### Problem to work on
Each record must be printed exactly as given.

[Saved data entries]
◆ ◆ ◆ ◆

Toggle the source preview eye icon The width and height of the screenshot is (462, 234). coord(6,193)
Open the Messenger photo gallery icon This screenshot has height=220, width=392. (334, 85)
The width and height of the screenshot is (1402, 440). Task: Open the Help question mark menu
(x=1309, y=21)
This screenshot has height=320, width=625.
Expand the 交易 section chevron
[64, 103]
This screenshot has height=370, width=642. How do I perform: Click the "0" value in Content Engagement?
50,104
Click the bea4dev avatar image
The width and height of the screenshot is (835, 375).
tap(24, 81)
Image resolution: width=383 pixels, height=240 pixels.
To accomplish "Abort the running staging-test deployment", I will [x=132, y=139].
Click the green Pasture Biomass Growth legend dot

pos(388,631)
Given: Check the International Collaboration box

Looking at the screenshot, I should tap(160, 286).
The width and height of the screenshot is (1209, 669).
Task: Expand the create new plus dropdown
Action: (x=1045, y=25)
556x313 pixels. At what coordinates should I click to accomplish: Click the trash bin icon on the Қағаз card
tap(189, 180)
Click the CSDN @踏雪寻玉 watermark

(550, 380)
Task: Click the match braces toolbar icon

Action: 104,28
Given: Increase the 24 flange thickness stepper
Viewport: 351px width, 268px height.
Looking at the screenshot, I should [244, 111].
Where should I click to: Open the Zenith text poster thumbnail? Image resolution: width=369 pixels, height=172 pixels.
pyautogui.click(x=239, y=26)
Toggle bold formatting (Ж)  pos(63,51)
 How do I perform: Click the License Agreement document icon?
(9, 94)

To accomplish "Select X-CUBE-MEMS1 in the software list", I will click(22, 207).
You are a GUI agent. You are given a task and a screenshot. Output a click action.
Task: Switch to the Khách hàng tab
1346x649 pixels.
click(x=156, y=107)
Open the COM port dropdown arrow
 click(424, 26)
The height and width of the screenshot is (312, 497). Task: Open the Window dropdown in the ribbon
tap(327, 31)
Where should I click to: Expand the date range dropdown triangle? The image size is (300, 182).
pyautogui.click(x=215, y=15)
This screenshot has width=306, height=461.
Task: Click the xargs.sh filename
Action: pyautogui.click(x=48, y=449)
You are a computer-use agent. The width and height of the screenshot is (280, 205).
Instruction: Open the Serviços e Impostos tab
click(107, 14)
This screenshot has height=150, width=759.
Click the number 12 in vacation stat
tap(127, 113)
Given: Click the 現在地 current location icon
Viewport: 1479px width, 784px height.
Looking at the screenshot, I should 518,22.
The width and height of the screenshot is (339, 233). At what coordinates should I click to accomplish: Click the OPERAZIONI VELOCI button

◆ ◆ ◆ ◆

### Exercise result
Toggle the source preview eye icon The width and height of the screenshot is (462, 234). coord(6,193)
Open the Messenger photo gallery icon This screenshot has height=220, width=392. (334, 85)
The width and height of the screenshot is (1402, 440). Task: Open the Help question mark menu
(x=1309, y=21)
This screenshot has height=320, width=625.
Expand the 交易 section chevron
[64, 103]
This screenshot has height=370, width=642. How do I perform: Click the "0" value in Content Engagement?
50,104
Click the bea4dev avatar image
The width and height of the screenshot is (835, 375).
tap(24, 81)
Image resolution: width=383 pixels, height=240 pixels.
To accomplish "Abort the running staging-test deployment", I will [x=132, y=139].
Click the green Pasture Biomass Growth legend dot

pos(388,631)
Given: Check the International Collaboration box

Looking at the screenshot, I should tap(160, 286).
The width and height of the screenshot is (1209, 669).
Task: Expand the create new plus dropdown
Action: (x=1045, y=25)
556x313 pixels. At what coordinates should I click to accomplish: Click the trash bin icon on the Қағаз card
tap(189, 180)
Click the CSDN @踏雪寻玉 watermark

(550, 380)
Task: Click the match braces toolbar icon

Action: 104,28
Given: Increase the 24 flange thickness stepper
Viewport: 351px width, 268px height.
Looking at the screenshot, I should [244, 111].
Where should I click to: Open the Zenith text poster thumbnail? Image resolution: width=369 pixels, height=172 pixels.
pyautogui.click(x=239, y=26)
Toggle bold formatting (Ж)  pos(63,51)
 How do I perform: Click the License Agreement document icon?
(9, 94)

To accomplish "Select X-CUBE-MEMS1 in the software list", I will click(22, 207).
You are a GUI agent. You are given a task and a screenshot. Output a click action.
Task: Switch to the Khách hàng tab
1346x649 pixels.
click(x=156, y=107)
Open the COM port dropdown arrow
 click(424, 26)
The height and width of the screenshot is (312, 497). Task: Open the Window dropdown in the ribbon
tap(327, 31)
Where should I click to: Expand the date range dropdown triangle? The image size is (300, 182).
pyautogui.click(x=215, y=15)
This screenshot has width=306, height=461.
Task: Click the xargs.sh filename
Action: pyautogui.click(x=48, y=449)
You are a computer-use agent. The width and height of the screenshot is (280, 205).
Instruction: Open the Serviços e Impostos tab
click(107, 14)
This screenshot has height=150, width=759.
Click the number 12 in vacation stat
tap(127, 113)
Given: Click the 現在地 current location icon
Viewport: 1479px width, 784px height.
Looking at the screenshot, I should 518,22.
The width and height of the screenshot is (339, 233). At what coordinates should I click to accomplish: Click the OPERAZIONI VELOCI button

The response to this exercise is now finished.